On 12/25/2024 6:06 PM, Ken Brown wrote:
On 12/25/2024 1:08 PM, Ken Brown wrote:
Hi Corinna,

I know you're on vacation, but I'm writing this now while it's fresh in my mind.  We can discuss it when you return.

This is a follow-up to

   https://cygwin.com/pipermail/cygwin-developers/2024- December/012715.html

but I'm starting a new thread for clarity, and I'll start from scratch.

I'm back to thinking that mmap_is_attached_or_noreserve is broken. I'm attaching two test cases to show this.  To run them, create a file hello.txt with one line, and then compile and run the two programs.

They both take a region of size 128K and map the two halves of it separately with MAP_NORESERVE.  The only difference between the two cases is the order in which the halves are mapped.  They then call read(), passing the whole region of size 128K as buffer.  If mmap_is_attached_or_noreserve is working, the calls to read should succeed.  But only the one in mmap_noreserve2 succeeds, and the other fails with a bus error.  I'll now try to explain what's going on.

The task is to find one or more noreserve records that completely cover the interval [addr, addr+len].

After a successful call to match(start_addr, len, u_addr, u_len), we have the following situation:

     |---------|---------------------|-----------------|
start_addr   u_addr          u_addr+u_len          start_addr+len

The interval [u_addr, u_addr+u_len] is the intersection of [start_addr, start_addr+len] with the interval of the mmap_record. Note that u_addr  >= start_addr and u_addr+u_len <= start_addr+len, but I've shown in the picture the case where both inequalities are strict.

At this point we know that the intersection is contained in a noreserve mmap_record.  But we commit the entire interval [start_addr, u_addr+u_len], whose length is commit_len, which is written as

   u_len - (start_addr - u_addr) = (u_addr + u_len) - start_addr.

There's no problem if u_addr = start_addr.  But if u_addr > start_addr, then the commit includes [start_addr, u_addr], which is not at this point known to be contained in a noreserve mmap_record. Moreover, even if it is contained in a noreserve record that we just haven't come to yet, experiments show that the call to VirtualAlloc in line 794 fails in this case.  Apparently you can't commit in one call to VirtualAlloc a region that was reserved [Windows terminology] in two separate calls.  I can't find this documented anywhere, but that's what happens in the attached mmap_noreserve1.c, as I verified by stepping through the code under gdb.

As I said in an earlier message, I don't see how to fix this except by making sure that the noreserve maps in map_list occur in order of their starting address.  Then if we ever find u_addr > start_addr, we know we'll never find a noreserve mmap_record covering [start_addr, u_addr], and we can break out of the loop.  If you agree that there's a problem, does this seem like the right fix?
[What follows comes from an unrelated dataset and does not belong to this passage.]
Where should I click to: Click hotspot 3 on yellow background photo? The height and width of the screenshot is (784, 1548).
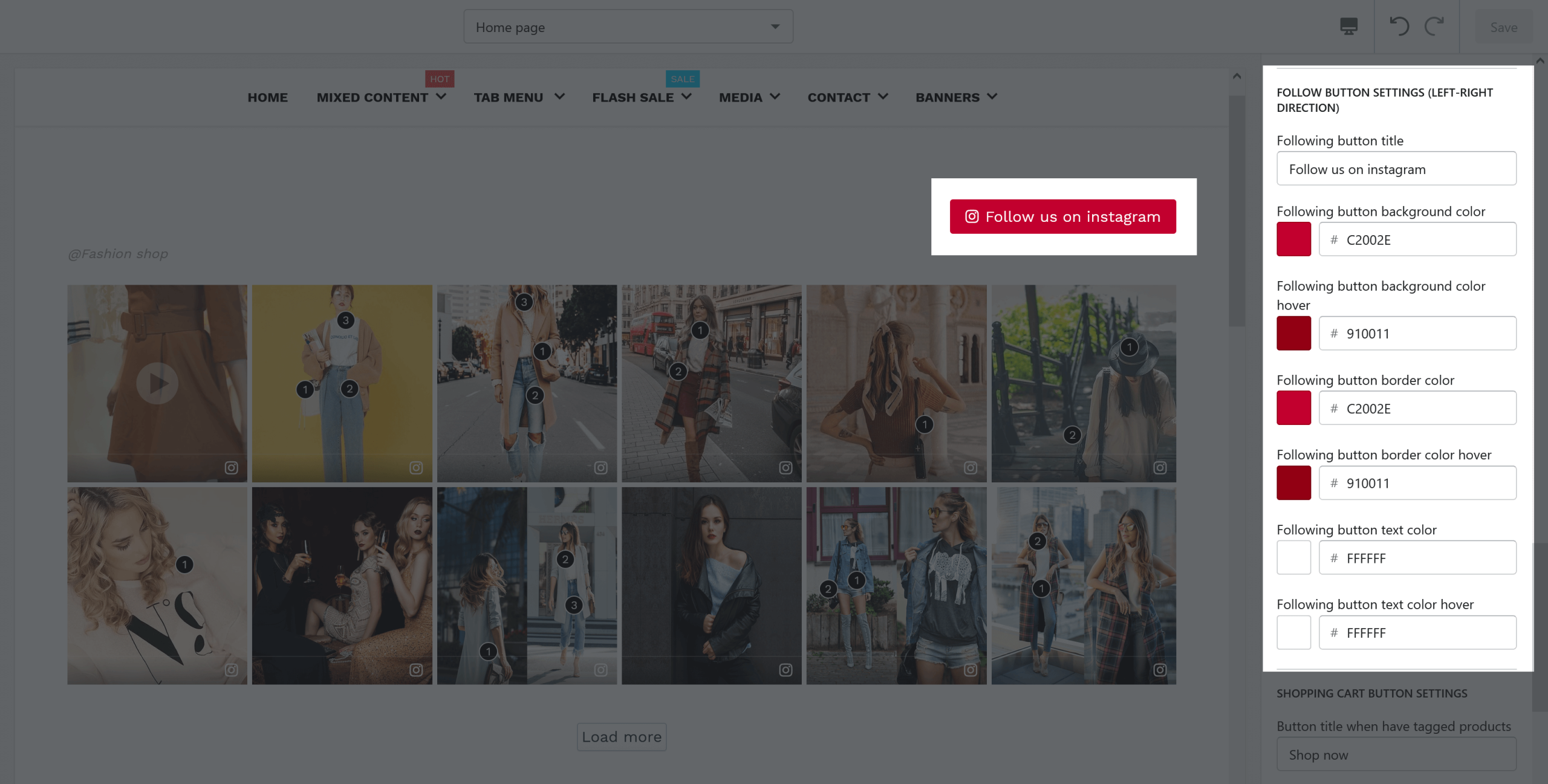(x=345, y=320)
I apologize for the length of this message, but I wanted to write everything out in detail in order to be clear.  I've written a patch (also attached) that attempts to do does what I suggested in the previous paragraph.  Unfortunately, when I install it, mintty hangs on startup without showing the bash prompt, and a grep process is left running.  So there must be something wrong with my patch, or else it triggers a latent bug somewhere else.

Takashi, if you're reading this, could you take a look at my patch and see if you spot any obvious errors?  Or do you think this could be related to your recent changes?

I've find two errors, one in my patch and one in the original code: There were two places in the main loop of mmap_is_attached_or_noreserve where there was a "break" that should have been "continue".  Version 2 of the patch (attached) tries to fix these.  But I still get the same mintty hang on startup.  So there's still something wrong.

Note that the original bug that I'm trying to fix caused SIGBUS to be raised in some places where it shouldn't have been (due to a failed call to VirtualAlloc).  The new break/continue bug I just found had the opposite effect: it caused SIGBUS not to be raised in some places where it should have been.
I've cleaned up and improved the patch, and I've sent it to cygwin-patches. I'm stuck at this point.